Stored entries
--- Begin ---
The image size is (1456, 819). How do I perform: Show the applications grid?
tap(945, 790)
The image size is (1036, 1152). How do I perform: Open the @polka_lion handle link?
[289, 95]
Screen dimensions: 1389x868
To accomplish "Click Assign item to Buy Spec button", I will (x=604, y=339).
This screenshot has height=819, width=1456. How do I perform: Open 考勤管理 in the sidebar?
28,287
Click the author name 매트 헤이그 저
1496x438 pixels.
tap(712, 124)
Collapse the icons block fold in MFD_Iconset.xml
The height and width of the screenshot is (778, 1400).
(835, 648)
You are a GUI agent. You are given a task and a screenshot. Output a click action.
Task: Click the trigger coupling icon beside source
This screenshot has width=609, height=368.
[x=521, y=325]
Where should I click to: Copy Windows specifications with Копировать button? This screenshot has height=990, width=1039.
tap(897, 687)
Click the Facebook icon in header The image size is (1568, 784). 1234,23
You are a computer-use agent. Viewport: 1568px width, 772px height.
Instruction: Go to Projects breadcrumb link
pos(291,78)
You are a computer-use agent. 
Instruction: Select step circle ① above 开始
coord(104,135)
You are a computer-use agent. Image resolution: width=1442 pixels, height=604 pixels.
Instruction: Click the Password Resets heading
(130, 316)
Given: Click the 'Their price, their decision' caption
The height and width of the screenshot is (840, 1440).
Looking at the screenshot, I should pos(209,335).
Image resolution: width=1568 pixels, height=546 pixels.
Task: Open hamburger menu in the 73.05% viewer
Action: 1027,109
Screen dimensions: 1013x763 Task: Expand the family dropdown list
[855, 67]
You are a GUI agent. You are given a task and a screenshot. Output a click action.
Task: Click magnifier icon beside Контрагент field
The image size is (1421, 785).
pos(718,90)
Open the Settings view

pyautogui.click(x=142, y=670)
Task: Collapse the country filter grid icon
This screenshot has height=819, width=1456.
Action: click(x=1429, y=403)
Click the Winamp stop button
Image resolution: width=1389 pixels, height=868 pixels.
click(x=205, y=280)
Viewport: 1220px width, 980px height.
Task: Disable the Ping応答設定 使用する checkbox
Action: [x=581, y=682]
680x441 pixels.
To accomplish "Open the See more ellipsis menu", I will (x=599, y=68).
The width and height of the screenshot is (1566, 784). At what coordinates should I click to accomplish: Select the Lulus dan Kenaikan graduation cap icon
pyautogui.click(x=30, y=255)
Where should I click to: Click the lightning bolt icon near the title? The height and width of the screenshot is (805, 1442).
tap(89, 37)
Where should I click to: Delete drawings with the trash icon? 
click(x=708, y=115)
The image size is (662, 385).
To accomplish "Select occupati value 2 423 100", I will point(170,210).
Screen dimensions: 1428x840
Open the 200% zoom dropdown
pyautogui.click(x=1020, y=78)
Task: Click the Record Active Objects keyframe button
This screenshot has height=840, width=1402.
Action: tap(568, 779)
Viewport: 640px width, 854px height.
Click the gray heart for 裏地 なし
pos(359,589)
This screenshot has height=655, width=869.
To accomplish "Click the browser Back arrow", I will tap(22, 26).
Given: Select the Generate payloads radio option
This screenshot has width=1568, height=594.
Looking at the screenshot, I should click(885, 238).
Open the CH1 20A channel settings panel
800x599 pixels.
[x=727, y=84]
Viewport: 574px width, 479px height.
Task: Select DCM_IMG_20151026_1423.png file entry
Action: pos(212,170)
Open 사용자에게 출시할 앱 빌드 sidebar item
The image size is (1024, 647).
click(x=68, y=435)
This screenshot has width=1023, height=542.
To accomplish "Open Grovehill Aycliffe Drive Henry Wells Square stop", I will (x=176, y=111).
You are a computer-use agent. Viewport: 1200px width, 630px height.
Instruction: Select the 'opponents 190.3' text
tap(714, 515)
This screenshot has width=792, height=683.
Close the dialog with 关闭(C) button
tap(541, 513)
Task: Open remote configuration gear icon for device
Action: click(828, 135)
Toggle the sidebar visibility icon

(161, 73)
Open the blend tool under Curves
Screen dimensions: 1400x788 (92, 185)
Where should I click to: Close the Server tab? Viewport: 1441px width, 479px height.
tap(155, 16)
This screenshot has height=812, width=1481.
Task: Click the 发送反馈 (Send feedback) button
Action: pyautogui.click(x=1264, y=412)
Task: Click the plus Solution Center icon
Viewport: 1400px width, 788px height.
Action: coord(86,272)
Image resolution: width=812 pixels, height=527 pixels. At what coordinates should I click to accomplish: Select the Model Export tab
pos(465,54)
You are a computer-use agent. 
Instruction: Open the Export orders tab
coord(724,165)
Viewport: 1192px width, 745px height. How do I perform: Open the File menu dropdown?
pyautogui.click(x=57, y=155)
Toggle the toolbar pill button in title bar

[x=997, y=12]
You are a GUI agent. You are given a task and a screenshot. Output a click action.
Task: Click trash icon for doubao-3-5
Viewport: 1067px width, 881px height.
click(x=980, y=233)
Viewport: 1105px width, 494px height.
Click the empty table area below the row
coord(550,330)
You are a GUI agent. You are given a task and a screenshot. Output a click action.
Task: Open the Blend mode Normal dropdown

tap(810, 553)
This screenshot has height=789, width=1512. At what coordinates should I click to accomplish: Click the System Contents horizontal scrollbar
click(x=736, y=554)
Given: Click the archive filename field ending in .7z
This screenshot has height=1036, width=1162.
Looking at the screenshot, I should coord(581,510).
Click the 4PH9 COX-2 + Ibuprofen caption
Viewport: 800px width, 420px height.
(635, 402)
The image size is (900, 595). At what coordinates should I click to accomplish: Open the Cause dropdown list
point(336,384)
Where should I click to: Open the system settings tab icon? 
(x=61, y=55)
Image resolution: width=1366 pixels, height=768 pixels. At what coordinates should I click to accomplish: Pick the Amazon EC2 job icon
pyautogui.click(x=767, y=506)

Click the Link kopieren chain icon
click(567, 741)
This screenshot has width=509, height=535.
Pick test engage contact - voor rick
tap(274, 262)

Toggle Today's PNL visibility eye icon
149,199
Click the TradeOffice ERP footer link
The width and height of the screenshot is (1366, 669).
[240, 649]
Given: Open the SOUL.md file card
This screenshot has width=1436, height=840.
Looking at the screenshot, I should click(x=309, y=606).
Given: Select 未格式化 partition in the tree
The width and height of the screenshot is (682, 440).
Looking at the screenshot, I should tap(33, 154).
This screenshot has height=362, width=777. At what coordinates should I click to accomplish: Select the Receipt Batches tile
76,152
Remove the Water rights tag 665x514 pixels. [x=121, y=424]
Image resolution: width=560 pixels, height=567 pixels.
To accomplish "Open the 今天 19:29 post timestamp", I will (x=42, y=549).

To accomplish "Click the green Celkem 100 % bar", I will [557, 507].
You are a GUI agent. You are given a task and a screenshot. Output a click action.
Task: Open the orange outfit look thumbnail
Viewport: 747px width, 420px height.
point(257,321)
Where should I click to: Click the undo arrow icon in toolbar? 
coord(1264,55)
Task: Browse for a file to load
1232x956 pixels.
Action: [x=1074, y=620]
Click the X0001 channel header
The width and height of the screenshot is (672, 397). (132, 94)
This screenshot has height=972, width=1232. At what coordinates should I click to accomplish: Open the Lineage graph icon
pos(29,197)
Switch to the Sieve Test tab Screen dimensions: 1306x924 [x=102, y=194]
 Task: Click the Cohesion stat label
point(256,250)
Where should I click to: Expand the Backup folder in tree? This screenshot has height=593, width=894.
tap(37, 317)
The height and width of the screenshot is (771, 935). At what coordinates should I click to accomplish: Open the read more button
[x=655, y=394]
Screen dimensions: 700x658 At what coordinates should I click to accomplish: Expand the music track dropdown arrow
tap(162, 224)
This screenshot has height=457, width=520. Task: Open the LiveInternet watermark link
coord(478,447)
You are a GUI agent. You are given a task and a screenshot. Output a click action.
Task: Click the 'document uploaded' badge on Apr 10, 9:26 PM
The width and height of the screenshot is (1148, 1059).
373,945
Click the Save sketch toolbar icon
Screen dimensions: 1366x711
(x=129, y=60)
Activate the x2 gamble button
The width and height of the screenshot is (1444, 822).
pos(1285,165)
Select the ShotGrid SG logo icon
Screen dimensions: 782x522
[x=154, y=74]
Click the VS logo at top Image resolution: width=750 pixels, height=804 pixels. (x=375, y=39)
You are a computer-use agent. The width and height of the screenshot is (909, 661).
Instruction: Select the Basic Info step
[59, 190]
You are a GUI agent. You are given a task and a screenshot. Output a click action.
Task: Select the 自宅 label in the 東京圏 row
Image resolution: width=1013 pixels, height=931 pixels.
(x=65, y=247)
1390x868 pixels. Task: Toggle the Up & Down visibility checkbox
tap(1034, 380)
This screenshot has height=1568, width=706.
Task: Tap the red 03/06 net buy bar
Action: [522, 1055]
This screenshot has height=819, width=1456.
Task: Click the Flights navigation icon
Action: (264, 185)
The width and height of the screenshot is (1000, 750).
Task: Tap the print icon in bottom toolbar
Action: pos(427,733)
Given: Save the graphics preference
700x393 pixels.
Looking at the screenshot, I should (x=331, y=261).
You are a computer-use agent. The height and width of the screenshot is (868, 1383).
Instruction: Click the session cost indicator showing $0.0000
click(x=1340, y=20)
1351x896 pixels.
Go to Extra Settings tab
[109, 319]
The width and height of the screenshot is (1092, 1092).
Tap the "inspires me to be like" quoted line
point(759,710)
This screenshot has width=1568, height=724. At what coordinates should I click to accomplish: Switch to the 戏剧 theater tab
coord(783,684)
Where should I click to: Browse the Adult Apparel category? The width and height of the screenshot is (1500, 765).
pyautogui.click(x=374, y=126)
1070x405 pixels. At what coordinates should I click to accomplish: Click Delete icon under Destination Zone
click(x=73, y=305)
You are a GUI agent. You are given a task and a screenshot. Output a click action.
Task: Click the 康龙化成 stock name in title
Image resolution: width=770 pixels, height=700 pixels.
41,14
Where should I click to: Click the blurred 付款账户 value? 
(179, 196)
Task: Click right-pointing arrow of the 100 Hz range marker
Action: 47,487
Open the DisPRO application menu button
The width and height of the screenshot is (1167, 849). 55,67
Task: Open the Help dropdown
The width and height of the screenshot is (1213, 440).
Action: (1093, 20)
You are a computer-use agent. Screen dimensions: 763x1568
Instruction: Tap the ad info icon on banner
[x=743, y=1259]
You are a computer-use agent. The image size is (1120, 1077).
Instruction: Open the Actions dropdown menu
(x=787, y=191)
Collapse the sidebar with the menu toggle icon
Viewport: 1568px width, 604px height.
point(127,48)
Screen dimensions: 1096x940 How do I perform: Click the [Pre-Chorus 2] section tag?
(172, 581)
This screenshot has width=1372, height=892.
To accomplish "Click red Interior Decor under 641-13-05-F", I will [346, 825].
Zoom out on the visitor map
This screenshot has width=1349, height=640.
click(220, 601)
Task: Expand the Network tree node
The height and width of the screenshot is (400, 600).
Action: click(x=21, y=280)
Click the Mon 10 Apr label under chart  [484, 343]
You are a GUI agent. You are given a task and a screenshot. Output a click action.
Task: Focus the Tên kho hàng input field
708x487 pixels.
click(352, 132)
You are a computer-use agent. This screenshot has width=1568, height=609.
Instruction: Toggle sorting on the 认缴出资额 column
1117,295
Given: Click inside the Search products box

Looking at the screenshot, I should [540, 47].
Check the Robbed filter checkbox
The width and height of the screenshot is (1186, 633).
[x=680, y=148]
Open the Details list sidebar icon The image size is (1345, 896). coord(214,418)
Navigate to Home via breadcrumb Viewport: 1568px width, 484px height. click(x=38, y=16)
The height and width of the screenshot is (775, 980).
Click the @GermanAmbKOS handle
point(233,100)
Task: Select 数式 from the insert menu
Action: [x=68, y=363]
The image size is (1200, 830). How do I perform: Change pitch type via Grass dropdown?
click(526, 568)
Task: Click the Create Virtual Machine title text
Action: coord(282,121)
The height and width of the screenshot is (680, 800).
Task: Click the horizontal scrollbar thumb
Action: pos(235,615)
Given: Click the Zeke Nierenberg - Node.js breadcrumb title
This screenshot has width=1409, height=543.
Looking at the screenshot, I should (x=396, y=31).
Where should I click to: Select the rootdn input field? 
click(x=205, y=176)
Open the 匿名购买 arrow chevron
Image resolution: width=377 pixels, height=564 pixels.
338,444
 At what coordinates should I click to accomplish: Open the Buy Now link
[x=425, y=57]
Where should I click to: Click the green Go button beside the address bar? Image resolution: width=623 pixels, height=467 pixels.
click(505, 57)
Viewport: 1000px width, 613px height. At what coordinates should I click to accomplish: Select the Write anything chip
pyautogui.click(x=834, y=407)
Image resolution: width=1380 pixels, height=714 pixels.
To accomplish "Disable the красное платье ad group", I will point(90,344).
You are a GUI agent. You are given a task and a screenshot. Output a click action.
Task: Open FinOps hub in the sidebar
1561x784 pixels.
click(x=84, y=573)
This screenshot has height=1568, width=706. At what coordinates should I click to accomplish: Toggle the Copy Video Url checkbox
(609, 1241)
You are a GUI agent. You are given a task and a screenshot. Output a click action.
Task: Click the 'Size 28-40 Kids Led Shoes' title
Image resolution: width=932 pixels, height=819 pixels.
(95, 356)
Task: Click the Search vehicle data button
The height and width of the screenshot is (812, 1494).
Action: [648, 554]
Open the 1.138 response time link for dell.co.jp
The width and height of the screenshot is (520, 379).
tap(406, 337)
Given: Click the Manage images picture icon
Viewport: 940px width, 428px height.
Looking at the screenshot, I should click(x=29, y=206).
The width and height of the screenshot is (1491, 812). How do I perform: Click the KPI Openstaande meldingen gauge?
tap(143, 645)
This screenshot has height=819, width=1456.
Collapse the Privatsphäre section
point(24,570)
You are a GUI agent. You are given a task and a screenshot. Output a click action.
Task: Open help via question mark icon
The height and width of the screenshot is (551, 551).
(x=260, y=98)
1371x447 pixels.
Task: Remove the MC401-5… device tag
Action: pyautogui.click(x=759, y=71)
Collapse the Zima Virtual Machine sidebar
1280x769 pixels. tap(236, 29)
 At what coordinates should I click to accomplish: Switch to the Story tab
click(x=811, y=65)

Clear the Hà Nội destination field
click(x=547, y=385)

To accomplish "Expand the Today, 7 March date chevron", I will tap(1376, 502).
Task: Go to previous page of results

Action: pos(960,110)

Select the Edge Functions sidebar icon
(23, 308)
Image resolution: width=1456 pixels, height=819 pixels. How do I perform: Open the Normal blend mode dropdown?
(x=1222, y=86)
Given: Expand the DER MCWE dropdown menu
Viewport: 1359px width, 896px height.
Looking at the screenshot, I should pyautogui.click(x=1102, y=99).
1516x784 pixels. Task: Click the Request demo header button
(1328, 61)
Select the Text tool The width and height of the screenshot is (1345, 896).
--- End ---
Set problem
Show every line from the rows above that contains the word "header".

Result below
Click the Facebook icon in header The image size is (1568, 784). 1234,23
Click the X0001 channel header
1516x784 pixels. Task: Click the Request demo header button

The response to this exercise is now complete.